A new study by the U.S. Department of Agriculture (USDA) found that greenhouse gas emissions (GHG) from corn-based ethanol production are about 39 percent lower than gasoline. Emissions of GHG are even lower if the biofuel plant is fueled by natural gas.

That reduction in GHG emissions, which is much greater than previous estimates on ethanol’s greenhouse gas advantage over gasoline, is a result of U.S. farmers’ ability to increase yields without bringing more land into production and widespread adoption of conservation measures, the researchers said. Also contributing was the push by ethanol plants to increase efficiency as they convert corn into biofuel and co-products, they said.

“These new findings provide further evidence that biofuels from America’s heartland reduce greenhouse gases even more than we thought, and that our farmers and ethanol plants continue to become more efficient and effective,” U.S. Agriculture Secretary Sonny Perdue said in a news release.

The biofuel in­­dustry also welcomed the new research. “This new USDA study further supports that ethanol is a win-win for all Americans,” said Emily Skor, CEO of Growth Energy. “Higher ethanol blends provide not only tremendous health and environmental benefits, but economic benefits as well for rural America and our farmers. Our industry remains committed to cleaner fuel options for all drivers, and ethanol’s role in reducing GHGs is among the reasons why. We look forward to drivers experiencing these benefits and more when they soon have access to E15 year-round.”

Farmer productivity gains were a big factor in the improved GHG emission numbers for corn-based ethanol, Jan Lewandrowski of the USDA Office of the Chief Economist said in a blog post about the study.

Productivity gains

Earlier estimates on GHG emissions assumed that increased corn demand from ethanol plants would prompt farmers to bring large amounts of corn into production, Lewandrowski said.
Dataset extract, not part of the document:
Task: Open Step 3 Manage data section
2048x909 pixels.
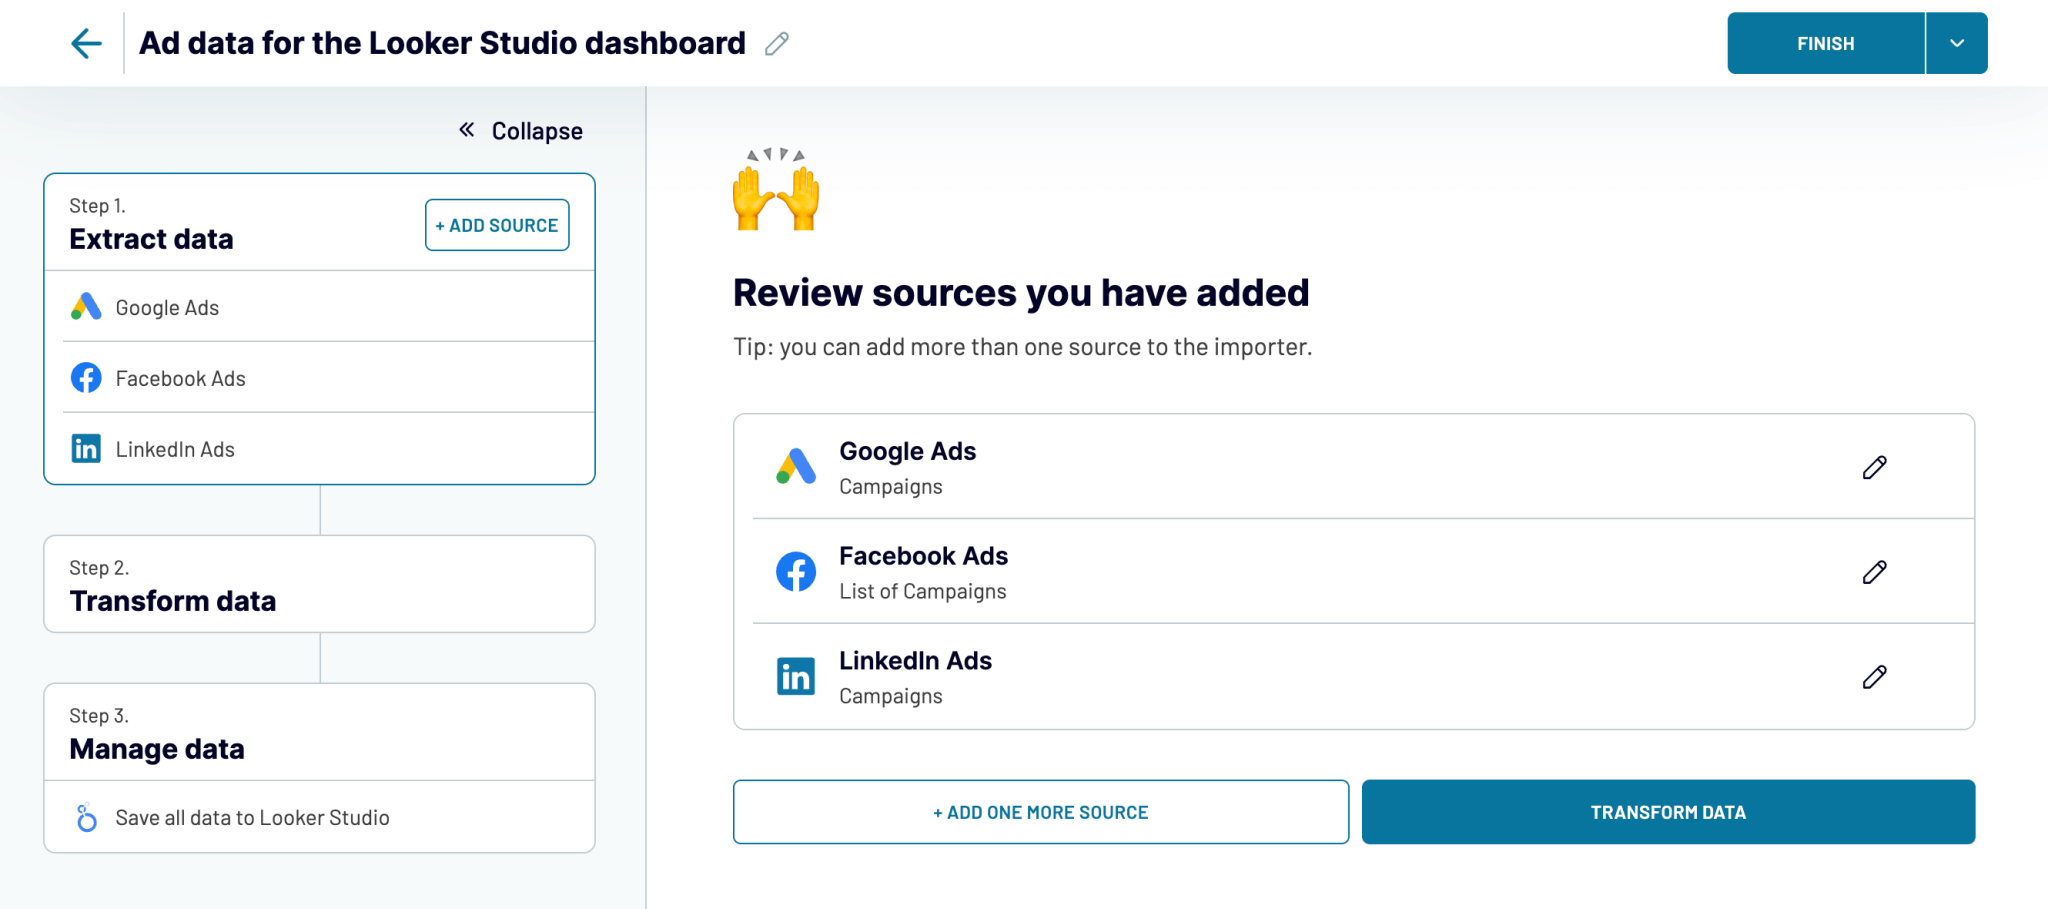Action: (318, 733)
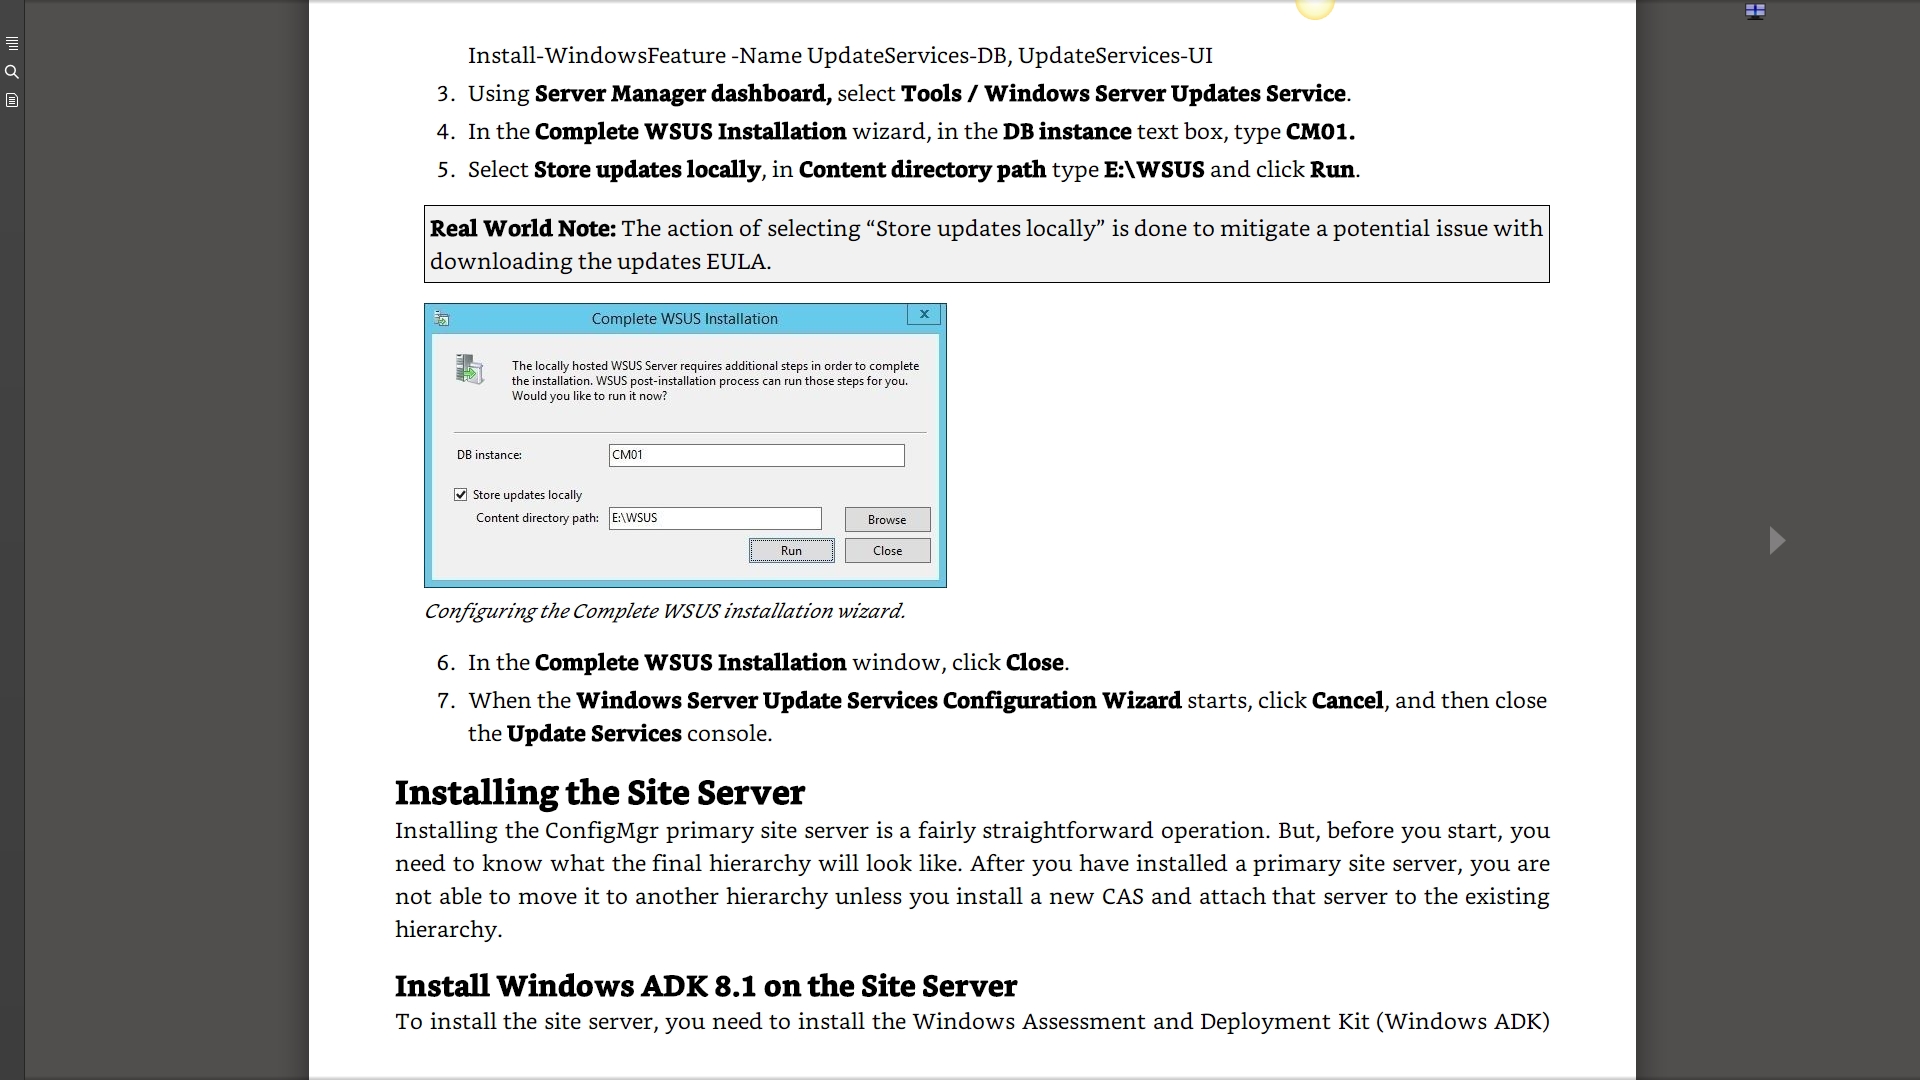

Some additional acres were planted to corn during the ramp up of ethanol production, but the conversion wasn’t nearly as drastic as was projected in early studies, he said.

“Although farmers produc­ed more corn, they relied on improved technology and intensive cropping on existing fields rather than converting new lands into production,” Lewandrowski said.

Another big factor in lowering emissions was farmers’ push to adopt conservation practices, such as reduced tillage and cover crops, the USDA study showed. Those practices helped to trim the emissions of GHG at the farm level, it said.

Biofuel refineries have also steadily increased their efficiency, which reduced GHG emissions. Those gains helped plants produce more ethanol per bushel of corn and drove down emissions, the USDA report said.